(Exercise):
Please set down only the lines from the one containing "The width and height of the screenshot is (1456, 818)." through the end of the entries below, exactly, minus any pictures.

(Dataset content):
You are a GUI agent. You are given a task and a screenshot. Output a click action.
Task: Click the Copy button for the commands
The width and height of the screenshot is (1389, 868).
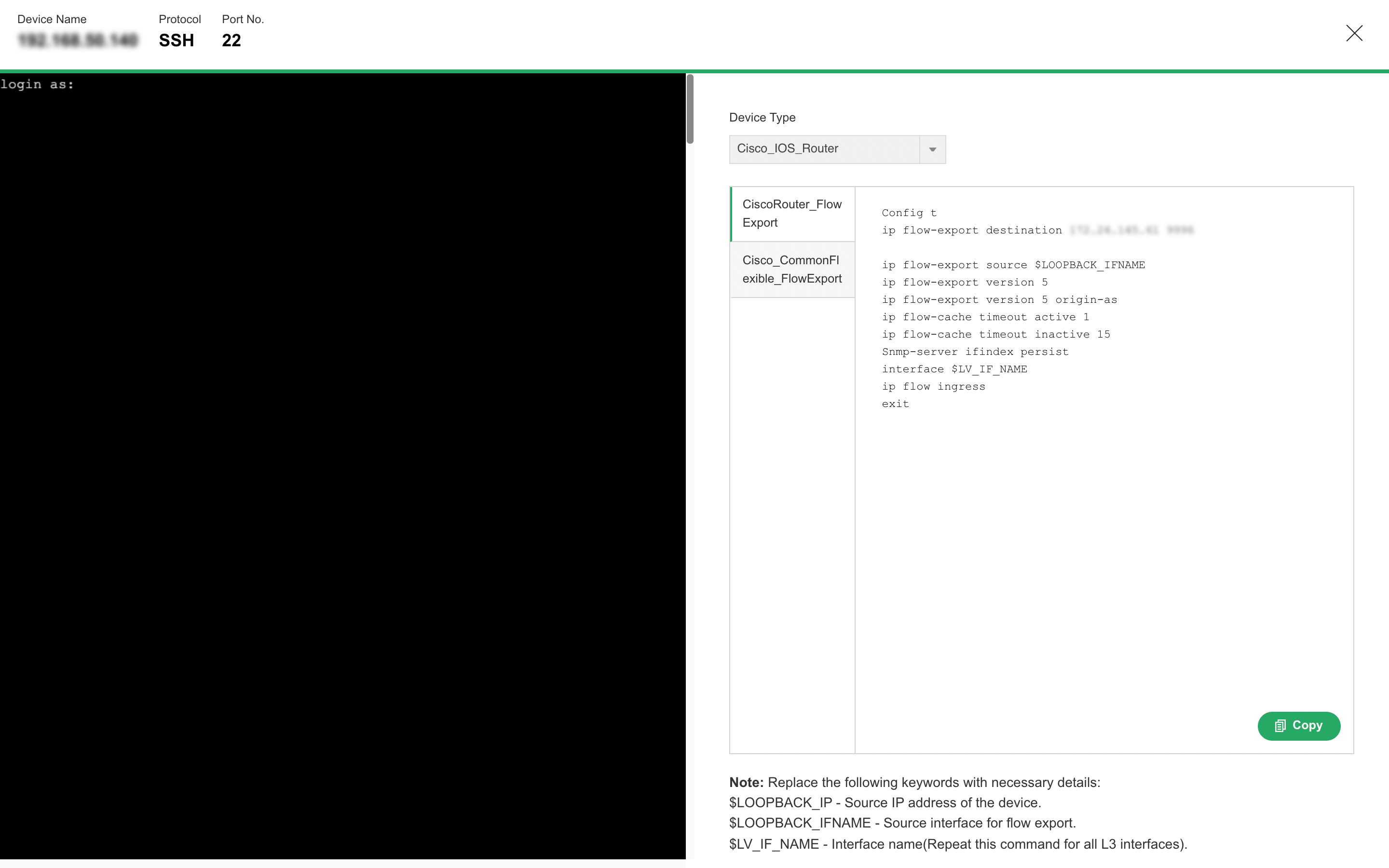[x=1298, y=726]
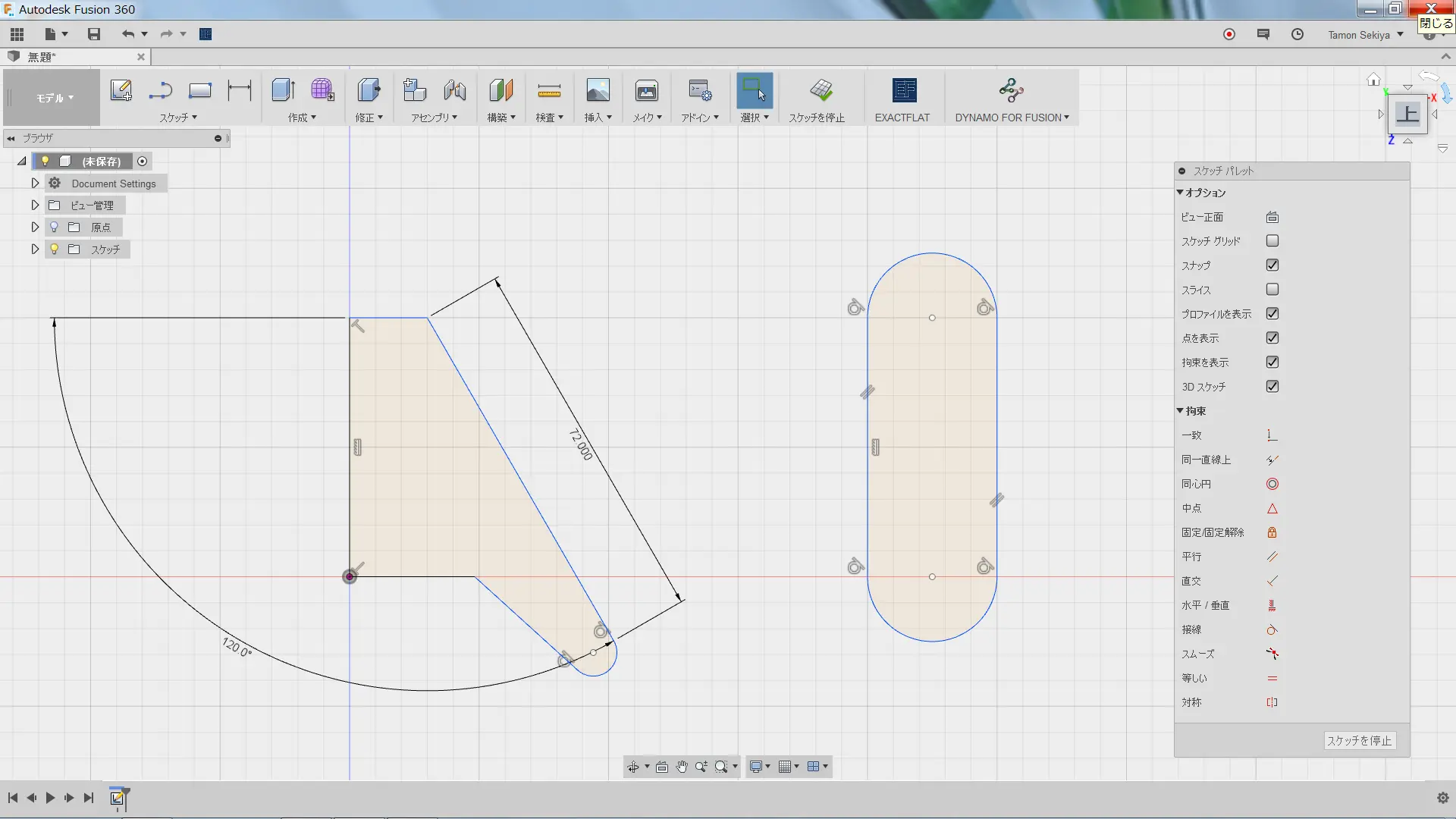1456x819 pixels.
Task: Click Stop Sketch button in palette
Action: (1358, 740)
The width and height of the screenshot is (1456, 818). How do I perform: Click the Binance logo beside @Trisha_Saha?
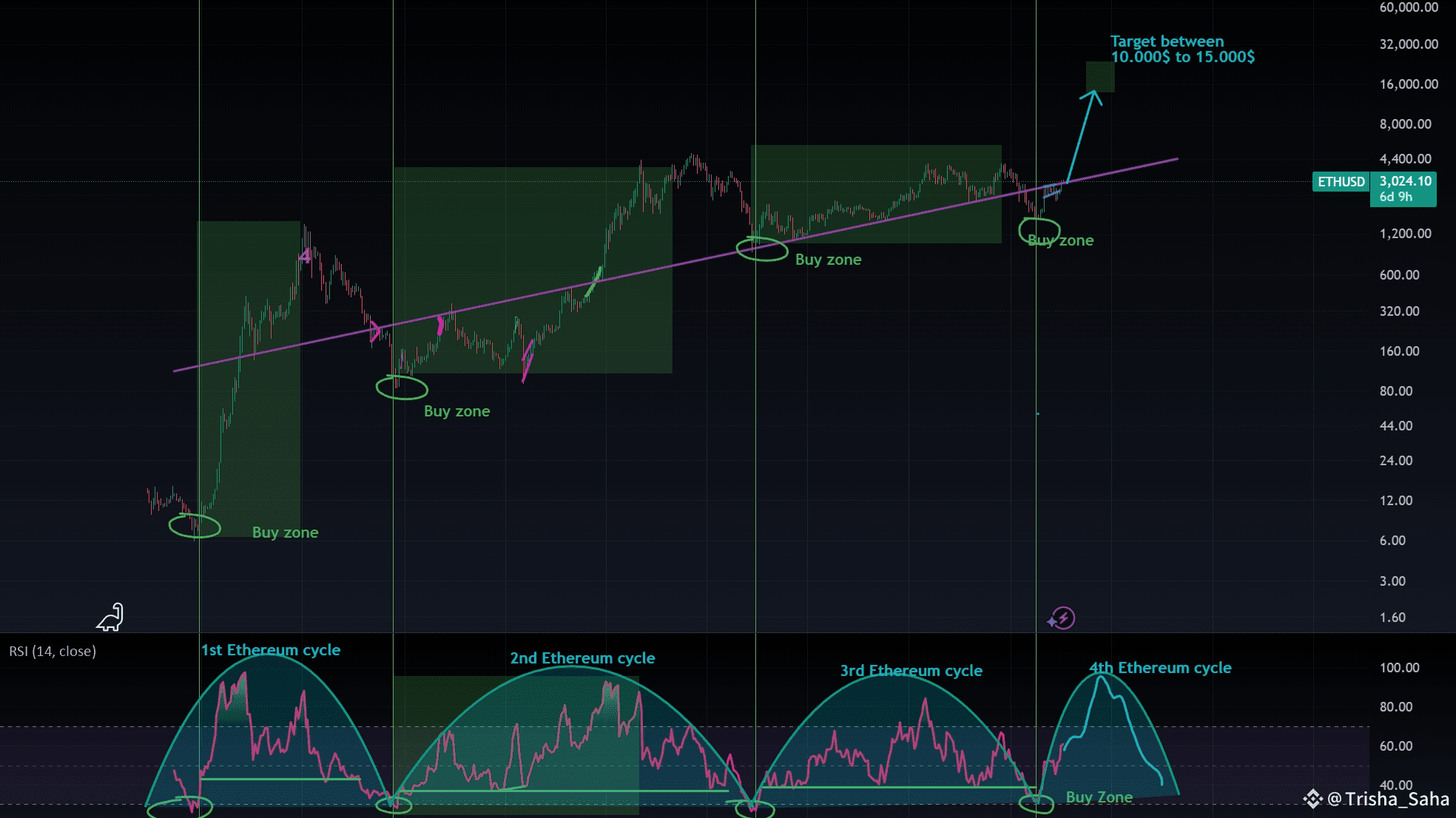1312,799

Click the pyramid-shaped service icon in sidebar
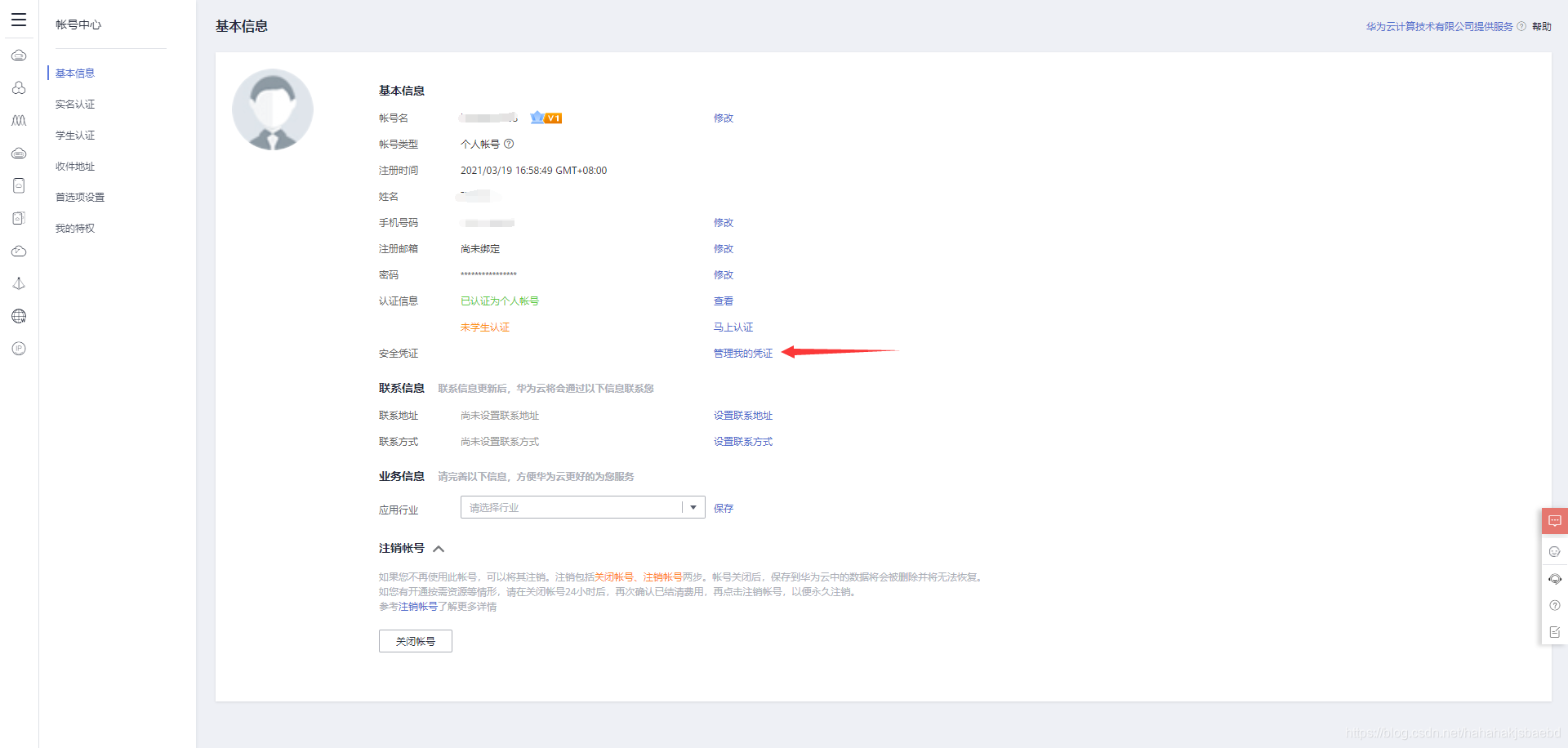[x=19, y=283]
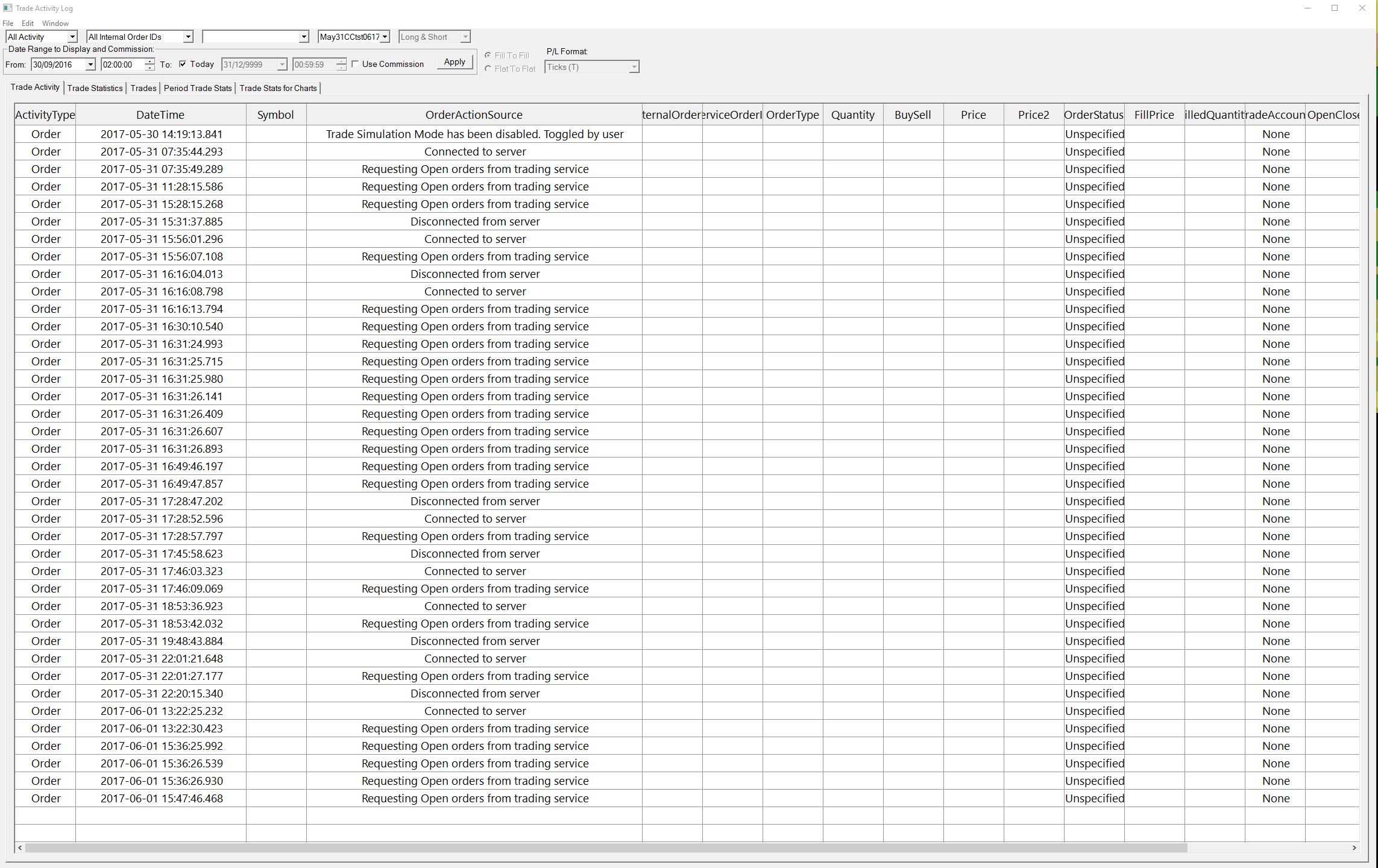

(Answer to this task):
The width and height of the screenshot is (1456, 818). How do I perform: Click the Binance logo beside @Trisha_Saha?
1312,799

Click the pyramid-shaped service icon in sidebar
[x=19, y=283]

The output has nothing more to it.